As artificial intelligence (AI) in the insurance industry continues to transform the sector, bringing unprecedented innovation, efficiency, and enhanced customer service, insurers and regulators alike must grapple with how to harness its potential while safeguarding consumer data and maintaining trust.
A 2025 survey conducted by the National Association of Insurance Commissioners (NAIC) across 16 states revealed that 84% of health insurers are already utilizing AI and machine learning (ML) in some capacity, underscoring the urgent need for structured AI governance systems to ensure compliance with current and forthcoming regulations.
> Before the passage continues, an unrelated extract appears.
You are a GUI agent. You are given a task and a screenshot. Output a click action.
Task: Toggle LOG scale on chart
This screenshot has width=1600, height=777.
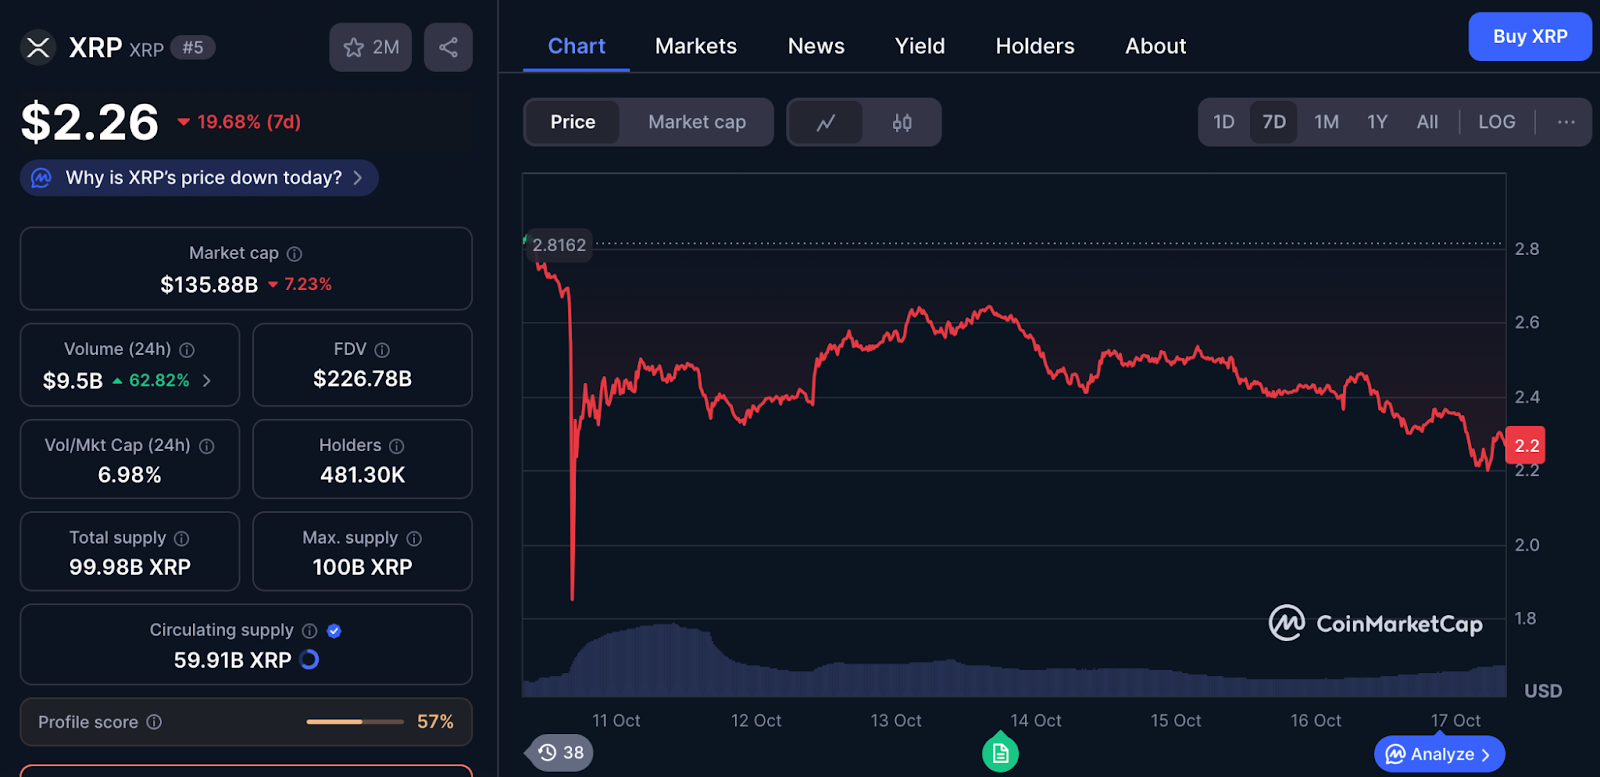1496,122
AI systems will only continue to grow and evolve. Therefore, it’s imperative for insurers to establish a robust data governance framework to govern these systems and manage risk effectively and responsibly.
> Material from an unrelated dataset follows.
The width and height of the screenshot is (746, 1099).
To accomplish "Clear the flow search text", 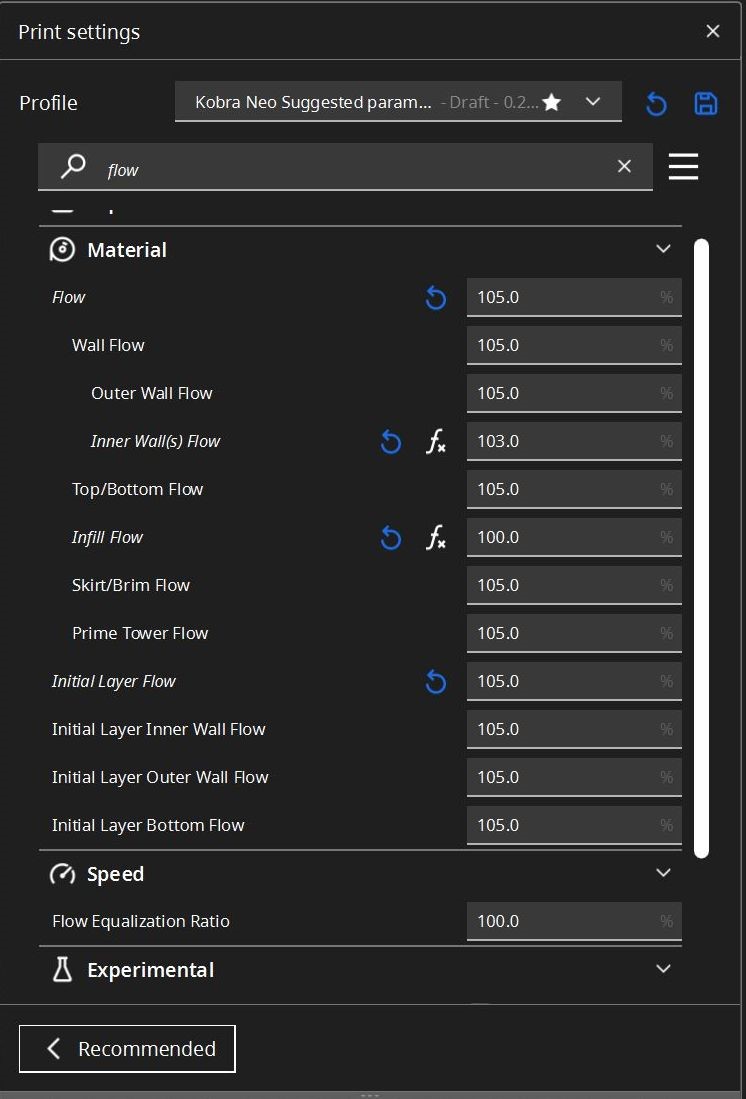I will click(x=625, y=167).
Regulatory Concerns: The NAIC’s AI Governance Framework
The NAIC has taken a proactive stance, issuing governance principles and model bulletins to guide the ethical and effective use of AI in insurance operations. And while these principles are not legally binding, nearly 25 states have adopted the NAIC’s model bulletin, signaling a shift toward enforceable standards. States including California, Colorado, New York and Texas have enacted their own separate and distinct AI regulations for insurers.
The NAIC’s model bulletin on AI governance outlines a comprehensive framework built on five core principles:
- Transparency: Insurers must ensure that AI systems are explainable and that decision-making processes are understandable to regulators and consumers.
- Accountability: Clear lines of responsibility must be established for AI-driven decisions, especially when outcomes affect policyholders.
- Fairness and Equity: AI must be designed to avoid discriminatory outcomes, with mechanisms in place to detect and mitigate bias.
- Privacy and Data Protection: Robust safeguards are required to protect sensitive consumer data used in AI models.
- Safety and Reliability: AI systems should be rigorously tested to ensure consistent and safe performance.
These principles are not just aspirational; instead, they lay the groundwork for future regulatory initiatives, working together to best protect consumers and maintain industry integrity.
Industry-specific Considerations
Whether an auto, home or life insurer, AI applications used by these organizations span underwriting, claims processing, fraud detection, and customer engagement, including chatbots and 24/7 virtual assistants. However, each use case introduces unique risks that must be managed carefully.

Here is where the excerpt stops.